Infographic of the Experiential Learning Cycle

As students participate in a service-learning class and do the related community work, they should ask themselves these questions: What? So What? Now What? The reflection process begins with a defining and sharing of the "What" of the student's experience, and follows a continuous cycle towards "So What?" and "Now What?"

  • What? Report the facts and events of an experience, objectively.
  • So What? Analyze the experience.
  • Now What? Consider the future impact of the experience on you and the community.

Examples of Reflection Questions 

What?
  • What happened?
  • What did you observe?
  • What issue is being addressed or population is being served?
So What?
  • Did you learn a new skill or clarify an interest?
  • Did you hear, smell, or feel anything that surprised you?
  • How is your experience different from what you expected?
  • What impacts the way you view the situation/experience? (What lens are you viewing from?)
  • What did you like/dislike about the experience?
  • What did you learn about the people/community?
  • What are some of the pressing needs/issues in the community?
  • How does this project address those needs?
Now What?
  • What seem to be the root causes of the issue addressed?
  • What other work is currently happening to address the issue?
  • What learning occurred for you in this experience?
  • How can you apply this learning?
  • What would you like to learn more about, related to this project or issue?
  • What follow-up is needed to address any challenges or difficulties?
  • What information can you share with your peers or the community?
  • If you could do the project again, what would you do differently?

Input rows.
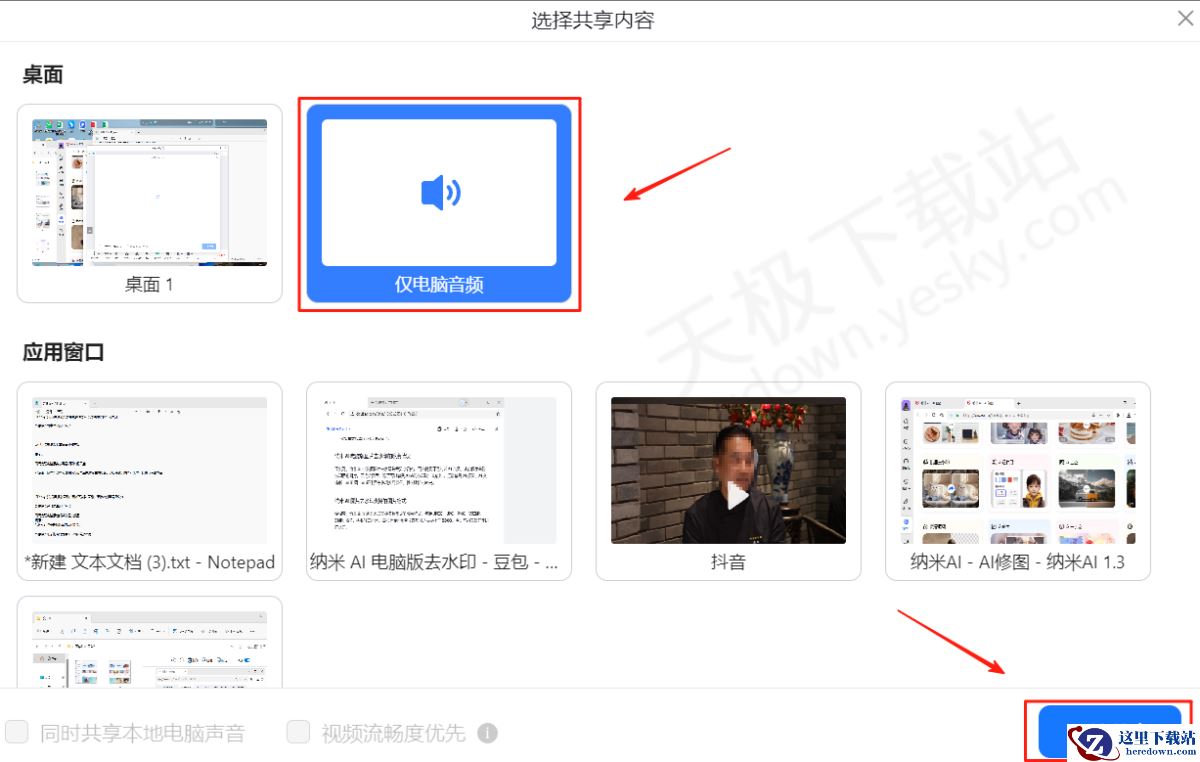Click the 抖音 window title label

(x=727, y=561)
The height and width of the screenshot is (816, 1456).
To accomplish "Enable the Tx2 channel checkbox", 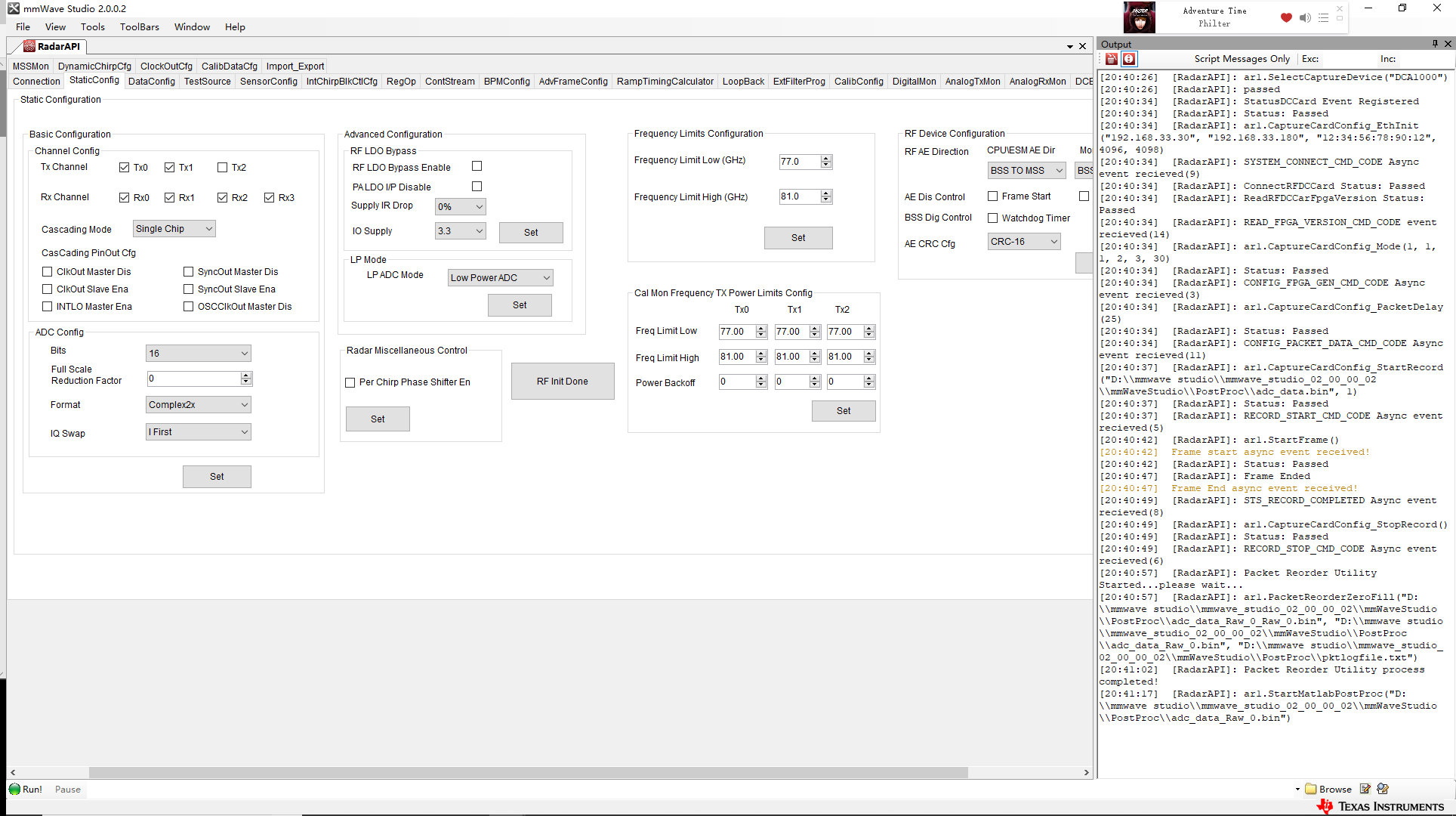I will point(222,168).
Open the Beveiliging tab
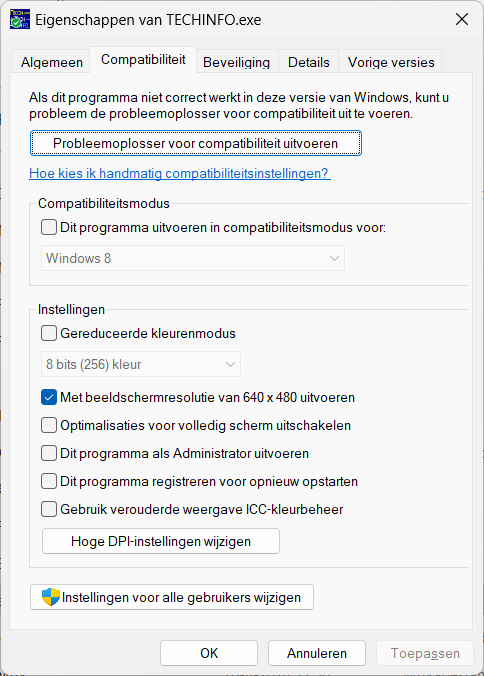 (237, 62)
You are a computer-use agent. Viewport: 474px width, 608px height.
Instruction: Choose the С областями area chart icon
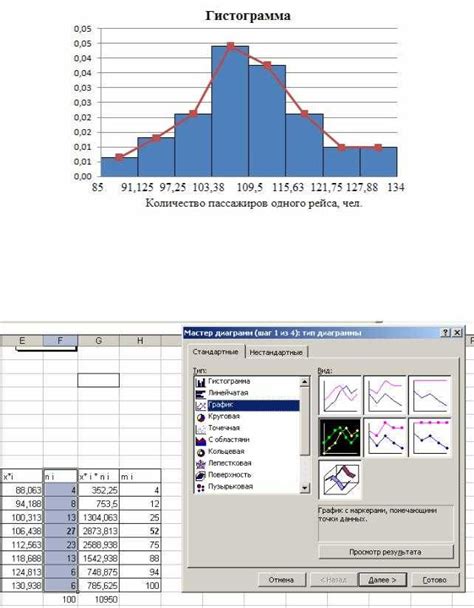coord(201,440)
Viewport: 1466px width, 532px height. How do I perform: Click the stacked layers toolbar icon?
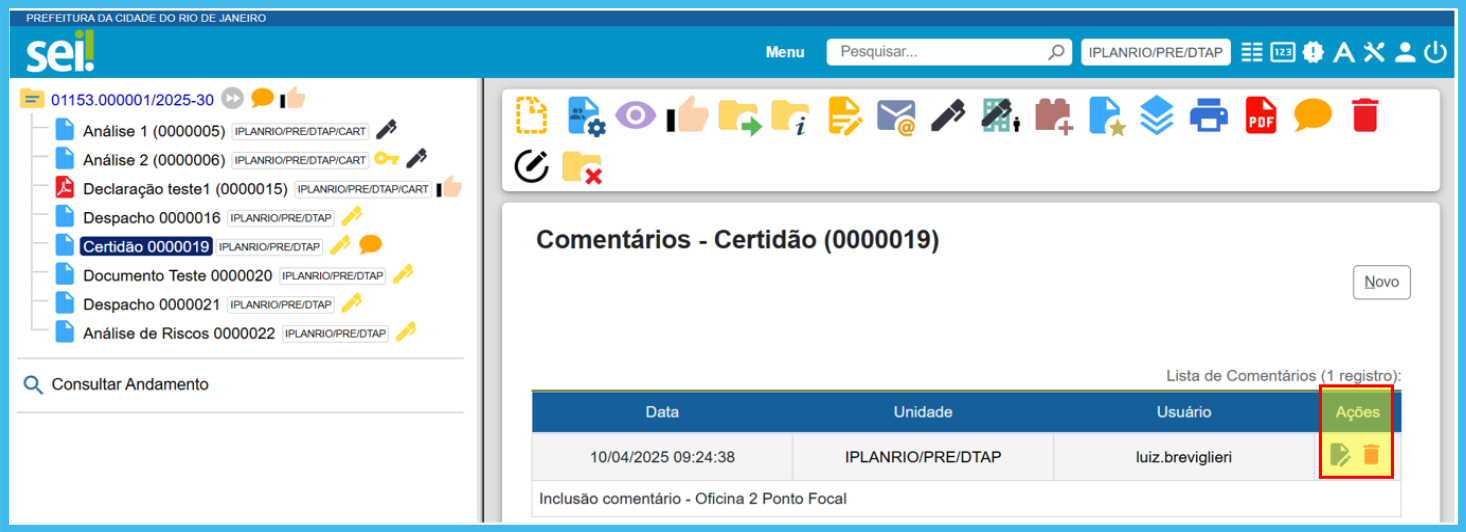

Problem 1. List every question the reflection text gives under the "Now What?" heading.
Problem 2. Render the records as a JSON list of strings, one string per line, starting at the line that contains "You are a computer-use" and ending at the end of the records. Skip blank lines and leave out the pictures.

Result 1.
- What seem to be the root causes of the issue addressed?
- What other work is currently happening to address the issue?
- What learning occurred for you in this experience?
- How can you apply this learning?
- What would you like to learn more about, related to this project or issue?
- What follow-up is needed to address any challenges or difficulties?
- What information can you share with your peers or the community?
- If you could do the project again, what would you do differently?

Result 2.
[
  "You are a computer-use agent. Viewport: 474px width, 608px height.",
  "Instruction: Choose the С областями area chart icon",
  "coord(201,440)",
  "Viewport: 1466px width, 532px height. How do I perform: Click the stacked layers toolbar icon?"
]